On May 26, exactly a month after Verma was confined at the Nari Niketan in Amroha’s Dhanaura town, the Allahabad High Court responded to her habeas corpus petition and gave her some justice: the court criticised the police’s violation of Verma’s basic right to life and liberty and ordered her immediate release from the shelter home.
But justice was only partially served, say women’s rights lawyers. As with most such cases reported across the country, no action has been ordered against the sub-divisional magistrate who sent Verma to a Nari Niketan despite the fact that she was an adult who had made her wish to live with her boyfriend perfectly clear. “The police routinely order such ‘protective custody’ of women against their will, and action is never taken against those officers,” said Vrinda Grover, a women’s rights lawyer based in Delhi. This culture of impunity, say lawyers, is what perpetuates the repeated violation of young women’s constitutional freedoms at the hands of state agencies.
The Amroha case: Verma, a teacher at a school in Gajraula, Amroha district, landed up in the Nari Niketan because of what the local police perceived to be a “breach of peace” in the town. Her ordeal began on April 27 when she met her boyfriend, Nasir Ali, at a degree college in the area and attempted to leave with him.
Verma had known Ali for 12 years, but her parents were opposed to the relationship because Ali is married, has children and also belongs to a different religion. When Verma and Ali tried to leave together from the college last month, her parents arrived there and tried to block them. As crowds gathered, the local Gajraula police decided to take the couple and their families to the sub-divisional magistrate of Amroha.
Since Verma and Ali belong to different communities, the police claimed to the SDM that they apprehended a breach of peace and filed reports under Section 151 of the Indian Penal Code. The section authorises the police to arrest, without the orders of a magistrate, anyone with a design to commit a cognisable offence. The arrested person cannot be detained for more than 24 hours without any further orders from a court.
This, too, was violated in the case of the Amroha couple. The sub-divisional magistrate’s report notes that both families were opposed to the couple’s relationship while both Verma and Ali wanted to live together and marry. The SDM chose to send Ali into judicial custody while Verma was sent off into another kind of imprisonment – the Nari Niketan.

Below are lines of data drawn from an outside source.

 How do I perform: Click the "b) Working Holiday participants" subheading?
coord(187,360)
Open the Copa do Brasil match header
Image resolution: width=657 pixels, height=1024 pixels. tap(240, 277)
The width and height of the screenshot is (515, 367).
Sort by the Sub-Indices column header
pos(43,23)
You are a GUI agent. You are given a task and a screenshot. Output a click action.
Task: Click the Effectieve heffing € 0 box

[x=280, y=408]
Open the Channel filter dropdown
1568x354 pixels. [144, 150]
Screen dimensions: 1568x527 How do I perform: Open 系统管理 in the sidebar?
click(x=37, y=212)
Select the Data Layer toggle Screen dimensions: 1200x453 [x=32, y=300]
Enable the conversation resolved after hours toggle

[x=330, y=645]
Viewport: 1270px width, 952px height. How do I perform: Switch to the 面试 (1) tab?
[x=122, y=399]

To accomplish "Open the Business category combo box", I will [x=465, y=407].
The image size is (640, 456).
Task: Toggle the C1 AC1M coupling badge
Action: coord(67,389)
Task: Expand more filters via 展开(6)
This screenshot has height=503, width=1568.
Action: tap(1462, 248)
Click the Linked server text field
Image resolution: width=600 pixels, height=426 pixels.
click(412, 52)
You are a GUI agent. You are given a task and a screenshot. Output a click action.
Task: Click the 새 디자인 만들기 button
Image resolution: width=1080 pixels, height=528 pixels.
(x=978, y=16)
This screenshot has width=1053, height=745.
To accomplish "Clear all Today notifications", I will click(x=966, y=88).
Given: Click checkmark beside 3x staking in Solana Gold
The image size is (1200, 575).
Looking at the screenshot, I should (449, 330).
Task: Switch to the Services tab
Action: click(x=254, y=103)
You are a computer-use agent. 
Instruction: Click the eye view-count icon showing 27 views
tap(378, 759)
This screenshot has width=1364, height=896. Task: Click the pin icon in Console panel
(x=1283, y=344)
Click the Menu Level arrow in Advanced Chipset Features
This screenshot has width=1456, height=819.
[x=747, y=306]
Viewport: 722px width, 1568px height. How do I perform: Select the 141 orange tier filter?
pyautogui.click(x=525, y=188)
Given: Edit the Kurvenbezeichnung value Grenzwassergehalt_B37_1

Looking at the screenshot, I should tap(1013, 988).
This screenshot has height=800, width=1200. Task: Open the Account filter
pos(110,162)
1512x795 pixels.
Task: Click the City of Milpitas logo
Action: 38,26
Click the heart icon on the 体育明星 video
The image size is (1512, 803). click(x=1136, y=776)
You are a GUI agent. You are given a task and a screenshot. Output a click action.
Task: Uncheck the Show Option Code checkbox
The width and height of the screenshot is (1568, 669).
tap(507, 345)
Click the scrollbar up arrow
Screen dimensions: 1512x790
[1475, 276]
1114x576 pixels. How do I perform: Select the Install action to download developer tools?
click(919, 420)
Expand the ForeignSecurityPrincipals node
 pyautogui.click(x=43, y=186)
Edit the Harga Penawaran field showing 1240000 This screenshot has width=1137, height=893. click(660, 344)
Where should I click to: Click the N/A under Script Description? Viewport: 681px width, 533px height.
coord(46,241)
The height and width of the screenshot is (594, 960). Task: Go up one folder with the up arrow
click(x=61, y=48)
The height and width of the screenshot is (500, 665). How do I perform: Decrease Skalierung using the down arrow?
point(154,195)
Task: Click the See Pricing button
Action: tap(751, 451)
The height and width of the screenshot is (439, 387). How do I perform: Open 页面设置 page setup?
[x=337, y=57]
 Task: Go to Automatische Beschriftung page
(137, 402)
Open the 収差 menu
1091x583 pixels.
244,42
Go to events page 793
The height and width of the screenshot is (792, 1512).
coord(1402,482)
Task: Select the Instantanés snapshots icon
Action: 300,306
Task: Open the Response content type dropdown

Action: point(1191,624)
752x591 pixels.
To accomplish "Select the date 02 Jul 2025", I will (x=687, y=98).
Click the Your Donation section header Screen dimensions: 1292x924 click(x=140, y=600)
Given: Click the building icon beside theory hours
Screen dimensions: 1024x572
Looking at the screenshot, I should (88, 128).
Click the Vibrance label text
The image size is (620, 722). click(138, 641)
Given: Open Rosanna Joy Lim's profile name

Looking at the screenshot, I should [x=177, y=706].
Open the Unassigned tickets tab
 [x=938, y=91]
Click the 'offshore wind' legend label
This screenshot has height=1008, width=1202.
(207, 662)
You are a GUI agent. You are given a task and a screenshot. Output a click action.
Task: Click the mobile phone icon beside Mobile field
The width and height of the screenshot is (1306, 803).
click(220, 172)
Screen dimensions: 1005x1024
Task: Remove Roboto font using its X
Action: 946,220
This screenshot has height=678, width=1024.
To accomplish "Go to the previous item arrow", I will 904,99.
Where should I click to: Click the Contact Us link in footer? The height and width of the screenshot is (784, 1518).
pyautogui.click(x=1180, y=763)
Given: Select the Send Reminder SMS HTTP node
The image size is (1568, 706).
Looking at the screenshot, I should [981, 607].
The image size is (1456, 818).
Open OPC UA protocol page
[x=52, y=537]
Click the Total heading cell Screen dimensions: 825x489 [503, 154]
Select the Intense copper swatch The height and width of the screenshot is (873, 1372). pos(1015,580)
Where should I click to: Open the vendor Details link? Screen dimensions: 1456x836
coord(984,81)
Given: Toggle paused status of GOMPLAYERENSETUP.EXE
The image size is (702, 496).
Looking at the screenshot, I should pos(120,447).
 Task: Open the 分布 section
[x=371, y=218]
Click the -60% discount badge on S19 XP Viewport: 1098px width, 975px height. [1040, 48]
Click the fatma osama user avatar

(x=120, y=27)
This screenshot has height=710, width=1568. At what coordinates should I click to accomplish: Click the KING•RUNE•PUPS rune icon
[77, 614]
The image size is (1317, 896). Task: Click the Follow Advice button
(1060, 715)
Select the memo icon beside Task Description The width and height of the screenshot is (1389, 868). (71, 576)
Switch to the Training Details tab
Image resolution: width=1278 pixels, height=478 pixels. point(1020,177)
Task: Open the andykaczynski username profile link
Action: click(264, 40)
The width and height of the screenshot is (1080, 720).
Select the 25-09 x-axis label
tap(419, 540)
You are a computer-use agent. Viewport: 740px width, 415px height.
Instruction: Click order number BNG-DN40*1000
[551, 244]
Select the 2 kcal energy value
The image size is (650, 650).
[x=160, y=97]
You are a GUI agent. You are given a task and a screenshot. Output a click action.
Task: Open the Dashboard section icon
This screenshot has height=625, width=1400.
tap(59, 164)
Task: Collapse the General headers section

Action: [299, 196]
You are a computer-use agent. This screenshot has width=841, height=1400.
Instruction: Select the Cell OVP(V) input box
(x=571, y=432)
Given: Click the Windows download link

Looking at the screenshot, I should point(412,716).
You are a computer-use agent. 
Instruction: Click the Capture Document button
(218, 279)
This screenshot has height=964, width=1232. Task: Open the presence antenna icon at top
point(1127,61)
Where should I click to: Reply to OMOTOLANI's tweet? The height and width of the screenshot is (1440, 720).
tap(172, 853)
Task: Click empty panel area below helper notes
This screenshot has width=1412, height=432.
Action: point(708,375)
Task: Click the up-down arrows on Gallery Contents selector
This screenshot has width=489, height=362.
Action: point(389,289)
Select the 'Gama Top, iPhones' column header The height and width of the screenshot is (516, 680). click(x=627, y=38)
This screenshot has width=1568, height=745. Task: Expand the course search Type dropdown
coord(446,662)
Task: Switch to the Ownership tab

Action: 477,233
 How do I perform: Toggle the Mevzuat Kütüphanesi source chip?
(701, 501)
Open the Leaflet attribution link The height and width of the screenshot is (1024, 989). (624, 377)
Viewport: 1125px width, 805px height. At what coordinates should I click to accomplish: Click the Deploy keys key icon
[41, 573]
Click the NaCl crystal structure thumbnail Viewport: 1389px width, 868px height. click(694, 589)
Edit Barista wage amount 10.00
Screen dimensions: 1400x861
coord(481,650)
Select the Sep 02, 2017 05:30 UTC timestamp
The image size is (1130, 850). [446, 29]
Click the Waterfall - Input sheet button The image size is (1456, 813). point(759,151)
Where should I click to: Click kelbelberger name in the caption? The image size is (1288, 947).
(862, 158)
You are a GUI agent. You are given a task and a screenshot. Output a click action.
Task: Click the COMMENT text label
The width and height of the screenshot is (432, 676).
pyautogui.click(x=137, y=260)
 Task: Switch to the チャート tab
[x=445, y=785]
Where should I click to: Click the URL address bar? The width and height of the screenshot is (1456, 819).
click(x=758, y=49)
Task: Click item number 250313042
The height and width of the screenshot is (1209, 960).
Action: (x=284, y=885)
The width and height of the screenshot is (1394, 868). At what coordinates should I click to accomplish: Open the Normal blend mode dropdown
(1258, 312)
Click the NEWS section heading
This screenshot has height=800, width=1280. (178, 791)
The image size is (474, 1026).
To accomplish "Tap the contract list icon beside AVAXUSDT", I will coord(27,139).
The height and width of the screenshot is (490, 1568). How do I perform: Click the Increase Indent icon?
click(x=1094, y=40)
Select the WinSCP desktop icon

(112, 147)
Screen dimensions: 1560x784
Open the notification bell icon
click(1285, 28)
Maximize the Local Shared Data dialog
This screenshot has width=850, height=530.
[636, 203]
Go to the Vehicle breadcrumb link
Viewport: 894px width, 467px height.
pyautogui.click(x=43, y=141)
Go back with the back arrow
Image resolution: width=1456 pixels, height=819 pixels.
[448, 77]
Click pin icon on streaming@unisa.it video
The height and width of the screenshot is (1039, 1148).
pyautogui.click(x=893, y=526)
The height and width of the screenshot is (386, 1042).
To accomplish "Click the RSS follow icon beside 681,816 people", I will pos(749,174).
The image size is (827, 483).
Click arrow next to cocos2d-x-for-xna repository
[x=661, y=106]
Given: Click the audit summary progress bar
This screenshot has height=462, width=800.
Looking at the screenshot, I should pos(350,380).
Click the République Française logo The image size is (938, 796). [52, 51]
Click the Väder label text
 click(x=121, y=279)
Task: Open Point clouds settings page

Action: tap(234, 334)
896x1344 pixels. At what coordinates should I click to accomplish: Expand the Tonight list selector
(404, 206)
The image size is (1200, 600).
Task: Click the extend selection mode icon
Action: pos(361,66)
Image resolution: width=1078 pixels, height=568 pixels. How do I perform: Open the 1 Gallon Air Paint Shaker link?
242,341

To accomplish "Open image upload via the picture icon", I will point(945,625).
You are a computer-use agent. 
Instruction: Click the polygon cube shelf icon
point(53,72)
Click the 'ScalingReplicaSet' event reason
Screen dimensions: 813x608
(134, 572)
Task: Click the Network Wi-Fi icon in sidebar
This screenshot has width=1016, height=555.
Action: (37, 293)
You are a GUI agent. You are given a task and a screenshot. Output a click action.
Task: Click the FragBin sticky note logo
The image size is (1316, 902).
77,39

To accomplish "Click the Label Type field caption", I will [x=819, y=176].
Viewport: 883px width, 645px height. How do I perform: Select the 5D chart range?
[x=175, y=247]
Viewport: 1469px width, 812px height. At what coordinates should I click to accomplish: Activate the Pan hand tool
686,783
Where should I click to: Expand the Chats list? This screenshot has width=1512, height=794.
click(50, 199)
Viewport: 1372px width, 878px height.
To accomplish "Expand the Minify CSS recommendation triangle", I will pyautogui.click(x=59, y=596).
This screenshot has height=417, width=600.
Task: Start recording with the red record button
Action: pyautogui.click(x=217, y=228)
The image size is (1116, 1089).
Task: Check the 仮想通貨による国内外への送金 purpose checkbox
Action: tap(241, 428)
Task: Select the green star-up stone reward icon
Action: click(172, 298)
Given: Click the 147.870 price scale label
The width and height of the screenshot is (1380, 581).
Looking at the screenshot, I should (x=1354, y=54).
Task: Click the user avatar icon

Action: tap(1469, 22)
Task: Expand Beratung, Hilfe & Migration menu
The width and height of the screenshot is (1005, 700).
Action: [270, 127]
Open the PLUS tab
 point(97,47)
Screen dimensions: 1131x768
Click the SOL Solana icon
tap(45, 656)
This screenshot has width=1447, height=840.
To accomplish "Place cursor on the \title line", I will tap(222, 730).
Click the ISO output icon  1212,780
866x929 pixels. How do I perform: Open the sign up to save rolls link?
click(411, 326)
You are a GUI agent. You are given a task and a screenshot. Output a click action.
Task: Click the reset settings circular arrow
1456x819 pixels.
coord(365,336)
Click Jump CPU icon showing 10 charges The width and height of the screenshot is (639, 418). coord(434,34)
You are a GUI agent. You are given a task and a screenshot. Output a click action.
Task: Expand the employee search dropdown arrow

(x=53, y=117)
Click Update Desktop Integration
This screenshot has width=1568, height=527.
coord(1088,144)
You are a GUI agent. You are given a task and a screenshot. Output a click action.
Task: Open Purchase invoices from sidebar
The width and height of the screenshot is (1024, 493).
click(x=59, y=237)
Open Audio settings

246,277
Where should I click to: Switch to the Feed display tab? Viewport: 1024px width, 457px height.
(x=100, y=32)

Ali was eventually let off on bail, but Verma was not allowed to leave the shelter home that is officially meant for destitute or rescued women. “The state cannot just put an adult woman into an institution instead of ensuring a safe environment for men and women to live together,” said Grover. “In doing this, the state is infantilising the woman by assuming she doesn’t know what is good for her, and also demonising the Muslim man as a predator.”
The court order: Verma’s habeas corpus petition protesting her unlawful detention was filed in the Allahabad High Court through Ali. In the petition she claimed she was being made to live with juveniles in inhospitable conditions and was prevented from going to out to work.
A two-judge bench of the court ordered her release on the grounds that an individual’s constitutional right to life and personal liberty cannot be violated, and that there was no need for the police to invoke Section 151 in a case where there were only apprehensions of a law and order situation.
The court order is clear in its condemnation of the SDM’s decisions. “There was no occasion for the magistrate to detain her [Verma] in a Nari Niketan,” it says. “The action of the sub-divisional magistrate was not only arbitrary but there was total deprivation of the personal liberty of the petitioner, which was issued without any authority of the law.”
In accordance with the High Court order, Verma has now finally been released from the Nari Niketan and left at her parents’ home. “She is now free to do what she wants, the police will not be involved,” said an officer from the Gajraula police station. But the court order stops short of taking any punitive action against the SDM for violating the law and illegally confining an adult, even if in a shelter home. This, say activists, is one of the main problems in cases of socially transgressive relationships.
‘SDM should be paying damages’: In 2003, Supreme Court advocate Karuna Nundy surveyed Nari Niketans in and around the capital as an officer on special duty with the National Human Rights Commission. Most inhabitants of Nari Niketans, she found, were mentally ill women no longer wanted by anyone and sex workers brought there by the police.
“But around one-third of the women in the Nari Niketans were there because of love marriage cases,” said Nundy. When young girls elope with lovers from a different caste or religion, families file complaints of kidnapping and rape regardless of whether their daughter is a minor or an adult. “If the girls claim they eloped out of free will, the police often send them to Nari Niketans.”
This happens frequently across India, say lawyers, and is reflective of how state agencies essentially join hands with the parents and family members of young women, even if the parents are depriving adult women of their freedom to choose a partner. “I would like to see the parents being put into protective custody instead, because they are the ones who pose a threat to peace,” said Grover.
Most importantly, the police officers who order the unlawful detention of women should face explicit and clear action, Nundy said. “In this case, the court should have awarded damages to the woman from the sub-divisional magistrate himself, and this incident should go into his personal records,” said Nundy. “Police impunity has to be explicitly punished, or there will be no disincentive for continuing such violations.”